Lisandro Duque cuenta cómo es vivir en carne propia 'El soborno del cielo'
El realizador de la polémica película El soborno del cielo, Lisandro Duque, pudo ser guerrillero pero se refugió en los libros y se hizo autodidacta del cine. Entrevista.
El realizador de la polémica película El soborno del cielo, Lisandro Duque, pudo ser guerrillero pero se refugió en los libros y se hizo autodidacta del cine. Entrevista.
Con El soborno del cielo, una comedia negra sobre la intransigencia religiosa, el realizador de Sevilla, Valle, Lisandro Duque, ha demostrado que el buen cine colombiano sí tiene público. En dos semanas y media que lleva la película en cartelera, ha estado en 48 salas, más de 50.000 espectadores la han visto y la empresa alemana Media Luna la está promoviendo en festivales del mundo.

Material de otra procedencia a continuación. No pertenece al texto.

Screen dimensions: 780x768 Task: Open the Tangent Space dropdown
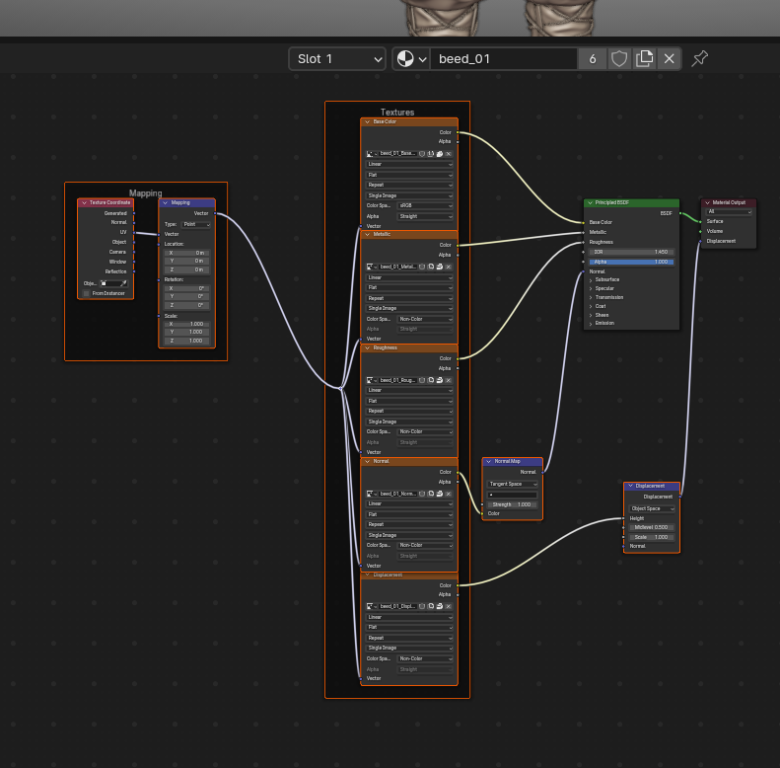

Con la actuación magistral del actor manizalita radicado en Nueva York, Germán Jaramillo, el filme cuenta una historia real sobre un párraco del municipio de Sevilla que declara el templo en entredicho y se niega a oficiar sacramentos hasta que la familia Zapata traslade el cuerpo del suicida Aymer Zapata del camposanto católico al laico. Sus seres queridos se niegan a cumplir la orden y exigen que esta se haga extensiva a los familiares de otros suicidas sepultados en el cementerio, al punto de rebelar un listado de nombres con ayuda de la ciudadanía.
Duque escribió con Gabriel García Márquez Milagro en Roma, ha recibido múltiples reconocimientos por Los Niños Invisibles (2001), ha dirigido películas como Los Actores Del Conflicto (2008), Visa USA (1986) y El Escarabajo (1983). Fue gerente del Canal Capital, fundó la carrera de cine en la Universidad Central y por invitación de Gabo, dirigió la Escuela de Cine de San Antonio de los Baños, en Cuba.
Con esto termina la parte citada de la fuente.